◆ Information given ◆
━━━━━━━━

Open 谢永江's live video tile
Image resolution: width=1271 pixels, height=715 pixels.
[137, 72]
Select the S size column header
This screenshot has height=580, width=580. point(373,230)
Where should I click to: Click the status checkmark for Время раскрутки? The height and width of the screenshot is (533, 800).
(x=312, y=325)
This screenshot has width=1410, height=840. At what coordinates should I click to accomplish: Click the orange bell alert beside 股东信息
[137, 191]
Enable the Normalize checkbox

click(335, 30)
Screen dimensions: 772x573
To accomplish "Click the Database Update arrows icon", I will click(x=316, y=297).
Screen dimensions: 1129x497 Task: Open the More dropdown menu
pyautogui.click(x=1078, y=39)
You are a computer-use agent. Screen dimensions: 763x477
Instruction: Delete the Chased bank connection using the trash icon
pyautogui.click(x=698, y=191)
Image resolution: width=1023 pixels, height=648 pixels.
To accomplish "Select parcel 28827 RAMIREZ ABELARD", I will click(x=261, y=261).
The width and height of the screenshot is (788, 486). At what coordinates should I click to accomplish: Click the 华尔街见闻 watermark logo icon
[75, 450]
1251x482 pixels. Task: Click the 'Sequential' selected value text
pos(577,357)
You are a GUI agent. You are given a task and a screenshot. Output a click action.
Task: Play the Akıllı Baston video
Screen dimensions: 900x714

━━━━━━━━

◆ Problem details ◆
Every record above is to be copied exactly.

◆ Reply to the exercise ◆
Open 谢永江's live video tile
Image resolution: width=1271 pixels, height=715 pixels.
[137, 72]
Select the S size column header
This screenshot has height=580, width=580. point(373,230)
Where should I click to: Click the status checkmark for Время раскрутки? The height and width of the screenshot is (533, 800).
(x=312, y=325)
This screenshot has width=1410, height=840. At what coordinates should I click to accomplish: Click the orange bell alert beside 股东信息
[137, 191]
Enable the Normalize checkbox

click(335, 30)
Screen dimensions: 772x573
To accomplish "Click the Database Update arrows icon", I will click(x=316, y=297).
Screen dimensions: 1129x497 Task: Open the More dropdown menu
pyautogui.click(x=1078, y=39)
You are a computer-use agent. Screen dimensions: 763x477
Instruction: Delete the Chased bank connection using the trash icon
pyautogui.click(x=698, y=191)
Image resolution: width=1023 pixels, height=648 pixels.
To accomplish "Select parcel 28827 RAMIREZ ABELARD", I will click(x=261, y=261).
The width and height of the screenshot is (788, 486). At what coordinates should I click to accomplish: Click the 华尔街见闻 watermark logo icon
[75, 450]
1251x482 pixels. Task: Click the 'Sequential' selected value text
pos(577,357)
You are a GUI agent. You are given a task and a screenshot. Output a click action.
Task: Play the Akıllı Baston video
Screen dimensions: 900x714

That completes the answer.